Stored dataset items:
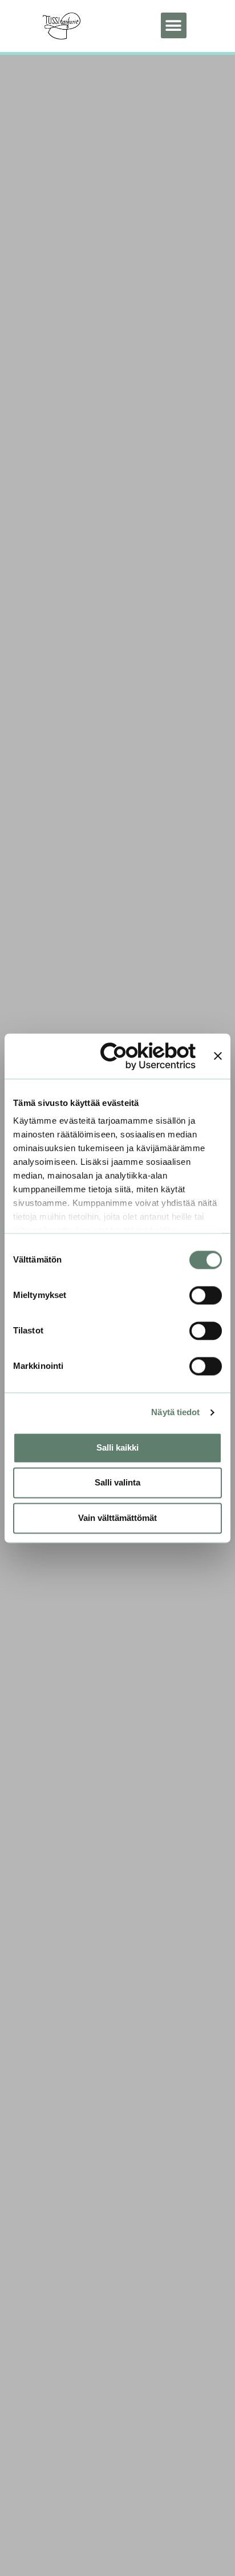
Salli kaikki (117, 1447)
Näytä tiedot (175, 1412)
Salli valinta (117, 1483)
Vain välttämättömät (117, 1518)
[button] (174, 25)
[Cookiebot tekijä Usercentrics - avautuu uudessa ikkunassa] (148, 1056)
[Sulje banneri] (218, 1056)
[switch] (205, 1295)
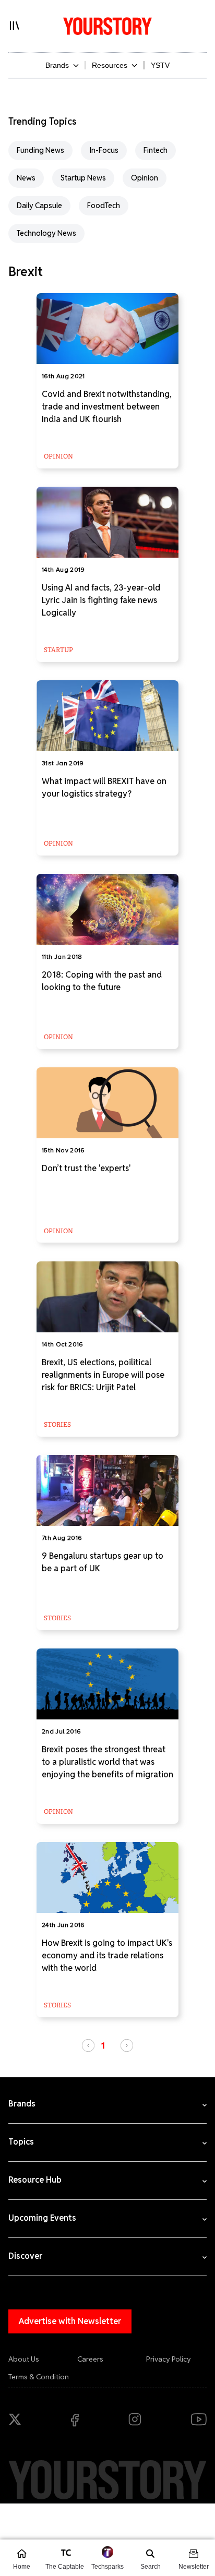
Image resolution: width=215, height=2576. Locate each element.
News (26, 178)
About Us (23, 2359)
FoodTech (103, 205)
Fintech (156, 150)
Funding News (40, 150)
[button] (88, 2045)
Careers (90, 2359)
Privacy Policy (168, 2359)
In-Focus (103, 150)
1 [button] (103, 2045)
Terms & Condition (38, 2376)
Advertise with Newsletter (70, 2321)
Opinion (144, 178)
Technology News (46, 233)
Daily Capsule (39, 205)
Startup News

→ Task
Repeat only the lines running from the line that contains "Image resolution: width=215, height=2576." through the last line above, inclusive.

→ Exercise result
Image resolution: width=215, height=2576. Locate each element.
News (26, 178)
About Us (23, 2359)
FoodTech (103, 205)
Fintech (156, 150)
Funding News (40, 150)
[button] (88, 2045)
Careers (90, 2359)
Privacy Policy (168, 2359)
In-Focus (103, 150)
1 [button] (103, 2045)
Terms & Condition (38, 2376)
Advertise with Newsletter (70, 2321)
Opinion (144, 178)
Technology News (46, 233)
Daily Capsule (39, 205)
Startup News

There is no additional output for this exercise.